This quarter consisted of 22 launches in total (with 2 launch failures excluded) of which 14 involved small satellites (and 1 small satellite launch failure). The one launch failure this quarter was the Iranian Simorgh / Safir-2 small launch vehicle which failed its third orbital attempt in a row.

The small launch vehicles Kuaizhou and Electron both completed their tenth missions this quarter, representing the newfound small launch vehicles continued presence.

Long March completed 3 small satellite launches (5 in total) of their goal of their 40 launches. The state-owned Chinese launch family is continuing its success from the previous year having completed the most small satellite launches of any launch family in 2019.

The bulk of launches this quarter were completed by SpaceX and Soyuz, the launch providers for Starlink and OneWeb respectively, with four Falcon 9 launches and two Soyuz launches.
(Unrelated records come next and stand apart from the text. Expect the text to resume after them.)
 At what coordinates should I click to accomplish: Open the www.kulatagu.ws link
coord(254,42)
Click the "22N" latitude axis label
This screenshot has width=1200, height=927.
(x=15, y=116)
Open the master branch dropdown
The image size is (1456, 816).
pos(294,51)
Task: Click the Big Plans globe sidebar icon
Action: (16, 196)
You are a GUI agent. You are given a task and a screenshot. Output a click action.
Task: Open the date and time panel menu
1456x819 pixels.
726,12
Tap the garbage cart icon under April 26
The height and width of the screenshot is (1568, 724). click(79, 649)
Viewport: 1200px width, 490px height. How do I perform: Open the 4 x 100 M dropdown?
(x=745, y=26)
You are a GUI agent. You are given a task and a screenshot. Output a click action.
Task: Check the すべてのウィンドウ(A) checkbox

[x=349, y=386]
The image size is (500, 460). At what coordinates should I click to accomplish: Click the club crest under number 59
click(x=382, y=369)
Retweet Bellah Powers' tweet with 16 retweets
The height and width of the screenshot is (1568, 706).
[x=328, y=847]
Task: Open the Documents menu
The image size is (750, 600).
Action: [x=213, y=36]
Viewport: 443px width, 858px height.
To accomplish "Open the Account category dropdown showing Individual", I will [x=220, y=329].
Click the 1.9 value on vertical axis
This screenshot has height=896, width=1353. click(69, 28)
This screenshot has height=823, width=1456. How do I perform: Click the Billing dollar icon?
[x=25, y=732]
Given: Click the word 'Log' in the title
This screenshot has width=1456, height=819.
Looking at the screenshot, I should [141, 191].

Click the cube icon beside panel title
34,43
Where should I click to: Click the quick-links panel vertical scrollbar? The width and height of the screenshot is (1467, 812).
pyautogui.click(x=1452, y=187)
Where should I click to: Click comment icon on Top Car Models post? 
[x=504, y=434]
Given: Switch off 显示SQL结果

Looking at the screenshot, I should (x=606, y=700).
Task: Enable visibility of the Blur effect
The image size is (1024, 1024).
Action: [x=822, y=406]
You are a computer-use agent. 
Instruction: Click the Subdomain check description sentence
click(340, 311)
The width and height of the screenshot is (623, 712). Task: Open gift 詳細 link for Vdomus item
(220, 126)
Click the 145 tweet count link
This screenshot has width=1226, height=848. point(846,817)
SpaceX and Antares both launched a crew resupply mission to the ISS.

08

Over the past decade there has been an industry-changing shift in getting satellites to space, largely due to the commercialisation of the space sector, especially when it comes to the cost and accessibility of launches. With the miniaturisation of technologies and the lowering of launch costs, small satellites have come into fruition at speed and are driving an unprecedented demand on launch vehicles, in particular the demand from the many constellations in development. Even with the retirement of the Space Shuttle the innovation in getting satellites to orbit has remained somewhat linear, although it has still had remarkable effects on the industry as a whole in terms of accessibility and affordability. A step-change in space transportation is needed for having an efficient system similar to those of terrestrial cargo logistics.

In-space transportation concerns not how we get something to space but how we get around once we are already in space. These vehicles will not only allow ageing GEO satellites to be towed in orbit and for satellites to be delivered to precise orbits, but could be able to help clean up space debris, facilitate in-orbit servicing and enable a connected in-space infrastructure.

This article looks at some of the current in-space transportation developments and some of the companies who are currently developing solutions; it will also delve into how they are laying the foundations for a thriving in space economy and a sustained presence in space.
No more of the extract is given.